---------- Selected extract

Chief Justice of Malta
- In office 2002–2002
- Prime Minister: Eddie Fenech Adami
- Preceded by: Joseph Said Pullicino
- Succeeded by: Vincent A. De Gaetano

Personal details
- Born: 26 December 1949 Sliema
- Died: 22 June 2025 (aged 75)

= Noel Arrigo =

Maltese jurist (1949–2025)

Noel Arrigo (26 December 1949 – 22 June 2025) was a Maltese jurist who was Chief Justice of Malta in 2002. He was jailed for two years for accepting a bribe and released in 2011 after serving 22 months. Arrigo died on 22 June 2025, at the age of 75.

== Biography ==
Arrigo started lecturing at the University of Malta in 1976. He also had served as the president of the Chamber of Advocates and chairman of the Malta branch of the Institute of Directors. He was appointed Chief Justice in July 2002.

=== Bribery scandal ===
On 1 August 2002, shortly after this appointment as Chief Justice, a scandal emerged where Noel Arrigo was accused of accepting a bribe of five thousand Maltese Liri in return for reducing the prison sentence of a convicted drug trafficker Mario Camilleri (known as known as “l-Imnieħru”) from 16 to 12 years during Camilleri's appeal of his original sentence. Arrigo was also accused of trading in influence and leaking details of the judgement before its formal delivery. Judge Patrick Vella, who was presiding over Camilleri's appeal case together with Arrigo and Judge Joseph Filletti, was also charged in connection with the case. The scandal was dubbed one of Malta’s "blackest days" in judicial history by the Times of Malta.

=== Public announcement ===
The details of the case were announced on 1 August 2002 by then Prime Minister Eddie Fenech Adami who gave a press conference and issued a press release in view of the importance and seriousness of the case. During the press conference the Prime Minister Eddie Fenech Adami stated that the two judges were asked to reduce the jail term by four years in exchange for thousands of Maltese Liri but did not disclose the amount involved during the announcement. He did, however, state that the police discovered that the money had been relayed to the two judges. The case was investigated by the then Police Commissioner John Rizzo, who had questioned the two judges separately on the same day of the Prime Minister’s press conference.

Noel Arrigo was subsequently charged with bribery, trading in influence, and revealing official secrets. A motion, signed by both Prime Minister and the Leader of the Opposition Alfred Sant, to remove Noel Arrigo and Partick Vella from their positions had been submitted to the Speaker of the House of Representatives on 5 August 2002. Noel Arrigo however tendered his resignation to the then President Guido de Marco on the same day, acknowledging and apologising for the damage inflicted upon the judiciary but insisting that his resignation should not prejudice the court proceedings. He also expressed regret and concern that he had been already prejudged even before his interrogation had started, in view of the public announcements that had been made about the case.

=== Potential breach of rights ===
Noel Arrigo and Patrick Vella later filed a case in the First Hall of the Civil Court and eventually in the Constitutional Court, arguing that comments made by the Prime Minister on 1 August 2002 breached their fundamental rights to a fair trial and presumed innocence. The Constitutional Court overturned the earlier decision of the Civil Court and declared that the two former judges' right to a fair trial and presumed innocence had been violated as a result of the news conference. However, the right to an independent and impartial court was not violated, and therefore the criminal proceedings could continue. The two former judges proceeded to file a case with the European Court of Human Rights on 28 January 2004. On 17 March of the same year, they requested the Court of Criminal Inquiry to suspend the criminal trial until the European Court of Human Rights decided their case. The Court of Criminal Inquiry rejected the request and resumed the collection of evidence. The European Court of Human Rights unanimously declared the judges' application inadmissible during its sitting on 10 May 2005.

--------------------

__Work required__
Rewrite the stretch from "Maltese jurist (1949–2025)" through "in July 2002." in the Noel Arrigo article, swapping "lecturing" for "teaching". The listing that follows comes from a separate source.

---------- Recorded data

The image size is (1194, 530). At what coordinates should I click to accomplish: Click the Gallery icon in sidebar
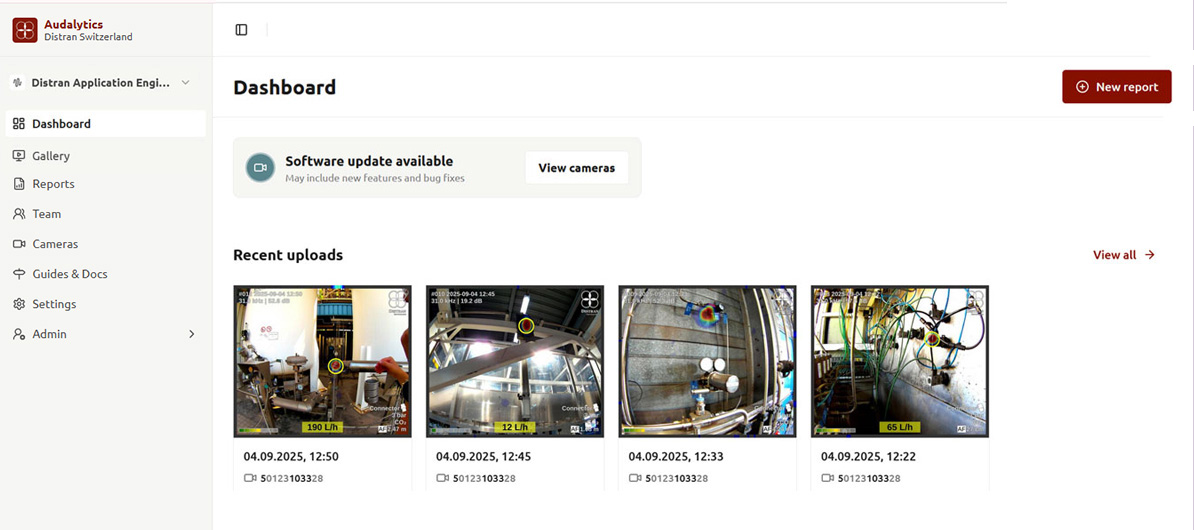click(19, 156)
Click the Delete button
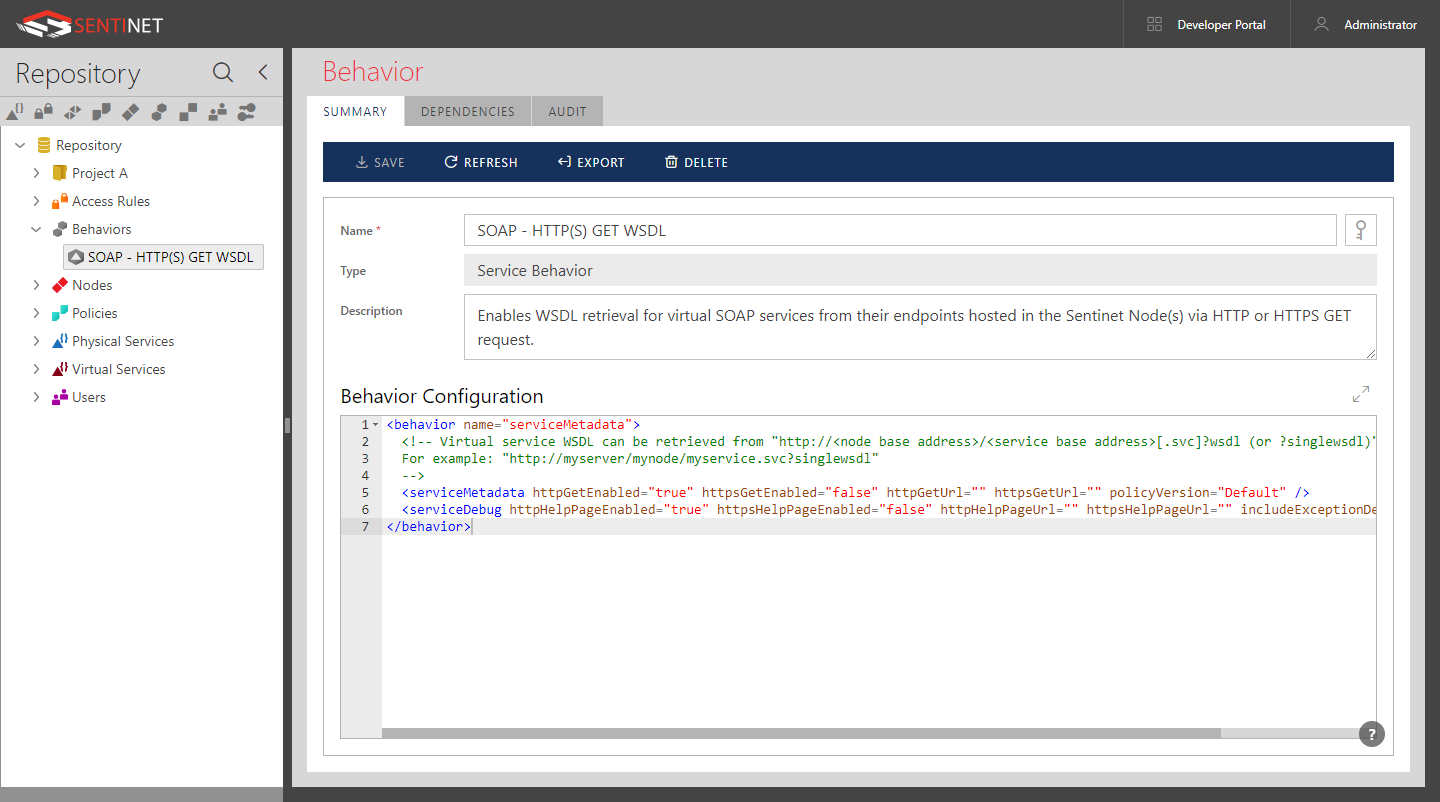The width and height of the screenshot is (1440, 802). [x=696, y=162]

--------------------

__Output__
Maltese jurist (1949–2025)

Noel Arrigo (26 December 1949 – 22 June 2025) was a Maltese jurist who was Chief Justice of Malta in 2002. He was jailed for two years for accepting a bribe and released in 2011 after serving 22 months. Arrigo died on 22 June 2025, at the age of 75.

== Biography ==
Arrigo started teaching at the University of Malta in 1976. He also had served as the president of the Chamber of Advocates and chairman of the Malta branch of the Institute of Directors. He was appointed Chief Justice in July 2002.